--- Provided entries Enclosed Below ---

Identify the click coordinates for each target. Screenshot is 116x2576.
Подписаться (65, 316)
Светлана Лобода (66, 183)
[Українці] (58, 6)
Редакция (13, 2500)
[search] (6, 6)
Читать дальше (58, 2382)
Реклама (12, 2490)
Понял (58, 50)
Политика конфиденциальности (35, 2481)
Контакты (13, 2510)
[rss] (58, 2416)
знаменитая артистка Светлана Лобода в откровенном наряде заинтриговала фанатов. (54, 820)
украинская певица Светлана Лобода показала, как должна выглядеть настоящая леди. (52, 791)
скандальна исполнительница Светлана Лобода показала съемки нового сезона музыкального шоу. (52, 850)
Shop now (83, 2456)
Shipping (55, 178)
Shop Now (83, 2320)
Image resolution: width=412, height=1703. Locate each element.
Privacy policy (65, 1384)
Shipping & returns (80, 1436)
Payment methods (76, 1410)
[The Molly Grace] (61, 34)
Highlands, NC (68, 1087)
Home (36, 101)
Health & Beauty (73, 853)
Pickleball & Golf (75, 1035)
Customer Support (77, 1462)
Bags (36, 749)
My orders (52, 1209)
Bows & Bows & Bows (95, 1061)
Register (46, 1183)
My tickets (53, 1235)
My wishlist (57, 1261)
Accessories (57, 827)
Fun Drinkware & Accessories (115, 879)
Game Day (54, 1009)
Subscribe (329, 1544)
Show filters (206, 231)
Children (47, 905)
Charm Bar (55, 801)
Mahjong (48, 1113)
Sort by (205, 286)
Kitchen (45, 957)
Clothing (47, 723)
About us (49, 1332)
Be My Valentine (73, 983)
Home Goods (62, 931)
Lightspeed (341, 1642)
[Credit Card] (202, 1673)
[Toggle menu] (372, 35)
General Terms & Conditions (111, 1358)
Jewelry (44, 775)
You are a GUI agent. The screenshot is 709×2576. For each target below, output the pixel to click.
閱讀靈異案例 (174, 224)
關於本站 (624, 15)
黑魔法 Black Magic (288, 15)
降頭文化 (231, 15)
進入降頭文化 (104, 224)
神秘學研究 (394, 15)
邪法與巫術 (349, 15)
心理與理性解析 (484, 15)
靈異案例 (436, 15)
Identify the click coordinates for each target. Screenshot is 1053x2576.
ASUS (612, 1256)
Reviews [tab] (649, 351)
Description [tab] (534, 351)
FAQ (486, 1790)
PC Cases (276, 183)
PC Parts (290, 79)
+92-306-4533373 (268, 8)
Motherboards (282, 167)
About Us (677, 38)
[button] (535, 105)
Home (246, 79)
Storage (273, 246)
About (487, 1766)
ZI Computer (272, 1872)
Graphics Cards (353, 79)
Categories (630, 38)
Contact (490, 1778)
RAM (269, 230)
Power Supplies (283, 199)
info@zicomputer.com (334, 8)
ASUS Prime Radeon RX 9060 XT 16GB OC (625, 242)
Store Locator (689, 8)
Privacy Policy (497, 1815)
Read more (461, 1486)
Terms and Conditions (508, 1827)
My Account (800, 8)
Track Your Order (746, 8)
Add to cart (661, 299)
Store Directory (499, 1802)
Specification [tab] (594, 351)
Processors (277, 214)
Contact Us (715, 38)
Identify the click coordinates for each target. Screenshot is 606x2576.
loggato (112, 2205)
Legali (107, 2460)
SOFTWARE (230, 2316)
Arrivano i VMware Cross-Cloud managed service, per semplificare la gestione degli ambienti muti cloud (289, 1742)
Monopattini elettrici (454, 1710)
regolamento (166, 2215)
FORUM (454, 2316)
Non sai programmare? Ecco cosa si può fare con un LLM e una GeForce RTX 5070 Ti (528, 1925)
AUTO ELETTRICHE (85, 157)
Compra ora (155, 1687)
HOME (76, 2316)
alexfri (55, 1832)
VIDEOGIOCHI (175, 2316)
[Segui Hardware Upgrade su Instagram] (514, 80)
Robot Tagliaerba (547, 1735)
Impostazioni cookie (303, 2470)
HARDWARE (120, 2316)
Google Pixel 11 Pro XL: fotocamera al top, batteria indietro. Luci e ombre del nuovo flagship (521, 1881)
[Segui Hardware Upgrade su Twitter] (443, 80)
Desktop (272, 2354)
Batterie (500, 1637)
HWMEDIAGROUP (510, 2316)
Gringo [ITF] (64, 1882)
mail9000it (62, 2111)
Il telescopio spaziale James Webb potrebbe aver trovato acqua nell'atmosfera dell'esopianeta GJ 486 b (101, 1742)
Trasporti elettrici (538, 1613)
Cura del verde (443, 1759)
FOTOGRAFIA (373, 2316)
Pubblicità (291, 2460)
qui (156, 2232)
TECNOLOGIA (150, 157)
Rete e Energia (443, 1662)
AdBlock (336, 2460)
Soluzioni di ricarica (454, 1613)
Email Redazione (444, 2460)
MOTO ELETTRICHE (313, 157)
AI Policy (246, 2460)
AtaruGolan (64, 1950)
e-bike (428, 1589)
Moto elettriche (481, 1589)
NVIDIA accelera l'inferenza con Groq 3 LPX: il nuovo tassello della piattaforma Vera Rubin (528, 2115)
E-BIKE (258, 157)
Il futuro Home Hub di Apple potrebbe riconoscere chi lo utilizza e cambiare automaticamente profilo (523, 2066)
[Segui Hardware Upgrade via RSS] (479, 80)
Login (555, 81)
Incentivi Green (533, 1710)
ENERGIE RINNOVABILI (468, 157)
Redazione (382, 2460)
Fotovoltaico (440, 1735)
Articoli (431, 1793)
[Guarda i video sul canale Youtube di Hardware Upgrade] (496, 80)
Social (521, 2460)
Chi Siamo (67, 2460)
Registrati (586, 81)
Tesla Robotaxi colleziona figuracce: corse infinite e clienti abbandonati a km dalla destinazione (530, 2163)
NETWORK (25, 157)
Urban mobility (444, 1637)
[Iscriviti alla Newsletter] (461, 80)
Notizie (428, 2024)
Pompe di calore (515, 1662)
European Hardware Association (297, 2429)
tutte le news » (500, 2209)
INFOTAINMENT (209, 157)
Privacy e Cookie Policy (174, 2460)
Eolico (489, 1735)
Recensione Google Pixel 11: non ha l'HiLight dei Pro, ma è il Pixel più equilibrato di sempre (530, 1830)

--- End of Enclosed Provided entries ---

What you need to do: From the entries above, write out only the lines starting at the line that holds "About us (49, 1332)" and ending at the line that holds "Jewelry (44, 775)", keeping both and matching them exactly.

Solution to this exercise:
About us (49, 1332)
Be My Valentine (73, 983)
Home Goods (62, 931)
Lightspeed (341, 1642)
[Credit Card] (202, 1673)
[Toggle menu] (372, 35)
General Terms & Conditions (111, 1358)
Jewelry (44, 775)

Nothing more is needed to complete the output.